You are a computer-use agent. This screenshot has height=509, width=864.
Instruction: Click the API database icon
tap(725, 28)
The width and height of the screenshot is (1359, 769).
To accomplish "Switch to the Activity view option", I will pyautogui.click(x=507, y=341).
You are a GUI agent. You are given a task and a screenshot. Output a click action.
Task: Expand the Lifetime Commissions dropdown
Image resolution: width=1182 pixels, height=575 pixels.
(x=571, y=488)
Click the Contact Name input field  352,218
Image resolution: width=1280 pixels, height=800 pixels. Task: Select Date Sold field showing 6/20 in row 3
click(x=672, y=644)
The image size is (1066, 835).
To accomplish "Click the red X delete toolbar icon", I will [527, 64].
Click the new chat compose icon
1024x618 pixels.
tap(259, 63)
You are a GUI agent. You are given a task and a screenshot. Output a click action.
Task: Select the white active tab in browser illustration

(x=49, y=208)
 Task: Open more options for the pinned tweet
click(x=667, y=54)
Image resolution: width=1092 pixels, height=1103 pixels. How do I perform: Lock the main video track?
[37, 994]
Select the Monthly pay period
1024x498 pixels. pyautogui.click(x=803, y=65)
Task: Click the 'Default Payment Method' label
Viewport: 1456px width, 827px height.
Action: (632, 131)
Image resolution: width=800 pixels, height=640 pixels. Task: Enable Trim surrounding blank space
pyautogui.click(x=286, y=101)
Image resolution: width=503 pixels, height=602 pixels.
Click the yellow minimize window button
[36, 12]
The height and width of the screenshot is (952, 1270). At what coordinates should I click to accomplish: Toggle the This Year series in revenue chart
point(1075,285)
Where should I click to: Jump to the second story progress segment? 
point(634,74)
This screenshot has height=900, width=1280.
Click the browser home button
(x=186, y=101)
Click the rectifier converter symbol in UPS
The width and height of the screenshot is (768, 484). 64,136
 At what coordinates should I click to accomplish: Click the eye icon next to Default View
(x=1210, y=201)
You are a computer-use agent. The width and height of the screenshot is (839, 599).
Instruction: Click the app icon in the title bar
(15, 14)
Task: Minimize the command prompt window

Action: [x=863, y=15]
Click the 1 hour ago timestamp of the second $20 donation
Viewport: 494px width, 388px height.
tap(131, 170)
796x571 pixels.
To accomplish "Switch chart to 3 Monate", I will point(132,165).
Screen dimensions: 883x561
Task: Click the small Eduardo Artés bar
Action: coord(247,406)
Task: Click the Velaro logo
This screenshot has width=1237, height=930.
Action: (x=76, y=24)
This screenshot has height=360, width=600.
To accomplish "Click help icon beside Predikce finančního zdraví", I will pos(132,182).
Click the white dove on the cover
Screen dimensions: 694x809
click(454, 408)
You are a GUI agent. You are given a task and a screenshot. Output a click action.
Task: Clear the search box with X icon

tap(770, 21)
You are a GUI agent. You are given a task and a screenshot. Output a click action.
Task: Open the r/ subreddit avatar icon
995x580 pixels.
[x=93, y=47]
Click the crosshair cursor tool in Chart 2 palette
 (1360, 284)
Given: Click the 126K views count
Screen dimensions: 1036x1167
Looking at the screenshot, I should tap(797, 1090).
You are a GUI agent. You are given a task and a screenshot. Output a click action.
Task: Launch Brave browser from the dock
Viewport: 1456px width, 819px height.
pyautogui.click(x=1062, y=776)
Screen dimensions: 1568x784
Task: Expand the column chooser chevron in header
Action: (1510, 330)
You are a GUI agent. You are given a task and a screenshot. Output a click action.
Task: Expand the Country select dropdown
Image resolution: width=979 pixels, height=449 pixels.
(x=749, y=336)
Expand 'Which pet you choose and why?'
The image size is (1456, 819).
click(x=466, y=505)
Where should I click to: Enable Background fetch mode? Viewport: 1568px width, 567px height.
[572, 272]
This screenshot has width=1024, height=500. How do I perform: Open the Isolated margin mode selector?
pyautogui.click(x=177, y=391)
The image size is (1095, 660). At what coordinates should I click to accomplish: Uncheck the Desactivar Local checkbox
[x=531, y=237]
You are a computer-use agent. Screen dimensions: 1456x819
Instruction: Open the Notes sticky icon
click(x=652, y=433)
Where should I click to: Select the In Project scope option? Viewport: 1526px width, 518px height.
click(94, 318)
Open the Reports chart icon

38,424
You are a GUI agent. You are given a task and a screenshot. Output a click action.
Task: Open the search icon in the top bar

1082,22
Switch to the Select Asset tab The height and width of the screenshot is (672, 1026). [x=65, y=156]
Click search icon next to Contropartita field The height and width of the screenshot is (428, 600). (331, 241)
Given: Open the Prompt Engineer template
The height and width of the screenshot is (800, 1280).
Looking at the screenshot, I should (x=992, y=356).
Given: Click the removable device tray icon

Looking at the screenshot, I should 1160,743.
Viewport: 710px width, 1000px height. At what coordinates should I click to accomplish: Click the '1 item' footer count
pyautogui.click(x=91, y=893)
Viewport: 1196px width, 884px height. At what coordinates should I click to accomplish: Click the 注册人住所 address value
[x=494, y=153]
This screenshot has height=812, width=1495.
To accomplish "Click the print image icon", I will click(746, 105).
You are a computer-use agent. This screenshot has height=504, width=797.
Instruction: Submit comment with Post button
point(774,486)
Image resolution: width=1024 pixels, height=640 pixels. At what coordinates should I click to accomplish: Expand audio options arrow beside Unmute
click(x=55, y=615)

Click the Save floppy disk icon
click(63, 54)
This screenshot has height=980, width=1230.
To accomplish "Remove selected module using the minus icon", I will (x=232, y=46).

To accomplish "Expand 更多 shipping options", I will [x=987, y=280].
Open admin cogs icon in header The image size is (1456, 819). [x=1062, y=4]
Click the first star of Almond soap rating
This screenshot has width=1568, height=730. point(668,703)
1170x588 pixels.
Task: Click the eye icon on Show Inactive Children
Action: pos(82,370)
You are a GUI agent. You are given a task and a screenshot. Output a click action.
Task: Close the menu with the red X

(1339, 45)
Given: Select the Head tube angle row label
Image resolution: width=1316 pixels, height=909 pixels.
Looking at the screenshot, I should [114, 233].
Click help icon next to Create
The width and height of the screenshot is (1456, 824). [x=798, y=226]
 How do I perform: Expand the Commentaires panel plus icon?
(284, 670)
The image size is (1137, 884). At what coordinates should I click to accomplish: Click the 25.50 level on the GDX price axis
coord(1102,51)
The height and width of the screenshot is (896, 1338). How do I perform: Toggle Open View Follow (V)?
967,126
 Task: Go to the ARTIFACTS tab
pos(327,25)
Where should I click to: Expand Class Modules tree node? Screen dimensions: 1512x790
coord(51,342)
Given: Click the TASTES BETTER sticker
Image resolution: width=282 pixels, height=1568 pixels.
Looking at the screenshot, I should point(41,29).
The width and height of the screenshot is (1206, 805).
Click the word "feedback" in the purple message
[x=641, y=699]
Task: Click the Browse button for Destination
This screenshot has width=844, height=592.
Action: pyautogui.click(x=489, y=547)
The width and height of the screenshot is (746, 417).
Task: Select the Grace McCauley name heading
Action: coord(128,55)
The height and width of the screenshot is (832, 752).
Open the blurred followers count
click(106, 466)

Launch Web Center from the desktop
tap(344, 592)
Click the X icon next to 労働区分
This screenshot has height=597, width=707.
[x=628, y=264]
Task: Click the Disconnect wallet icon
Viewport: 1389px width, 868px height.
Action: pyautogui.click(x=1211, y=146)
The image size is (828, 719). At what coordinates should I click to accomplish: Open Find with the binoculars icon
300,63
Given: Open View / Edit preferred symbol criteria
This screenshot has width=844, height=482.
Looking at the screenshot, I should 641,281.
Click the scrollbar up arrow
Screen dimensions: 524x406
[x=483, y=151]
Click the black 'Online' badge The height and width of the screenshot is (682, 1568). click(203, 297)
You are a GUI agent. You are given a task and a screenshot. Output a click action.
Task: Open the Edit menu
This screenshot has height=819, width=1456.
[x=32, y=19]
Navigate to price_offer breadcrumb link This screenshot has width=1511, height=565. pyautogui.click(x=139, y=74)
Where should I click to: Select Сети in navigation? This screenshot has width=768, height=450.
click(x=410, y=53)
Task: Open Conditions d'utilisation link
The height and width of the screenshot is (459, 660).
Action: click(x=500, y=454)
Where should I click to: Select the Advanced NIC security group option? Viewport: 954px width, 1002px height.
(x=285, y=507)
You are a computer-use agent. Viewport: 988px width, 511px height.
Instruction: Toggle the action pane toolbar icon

• • • •

WHAT TO PRODUCE: Quote everything from the beginning of the listing down to the line containing "click(x=672, y=644)", including that line.

COMPLETE RESPONSE:
You are a computer-use agent. This screenshot has height=509, width=864.
Instruction: Click the API database icon
tap(725, 28)
The width and height of the screenshot is (1359, 769).
To accomplish "Switch to the Activity view option", I will pyautogui.click(x=507, y=341).
You are a GUI agent. You are given a task and a screenshot. Output a click action.
Task: Expand the Lifetime Commissions dropdown
Image resolution: width=1182 pixels, height=575 pixels.
(x=571, y=488)
Click the Contact Name input field  352,218
Image resolution: width=1280 pixels, height=800 pixels. Task: Select Date Sold field showing 6/20 in row 3
click(x=672, y=644)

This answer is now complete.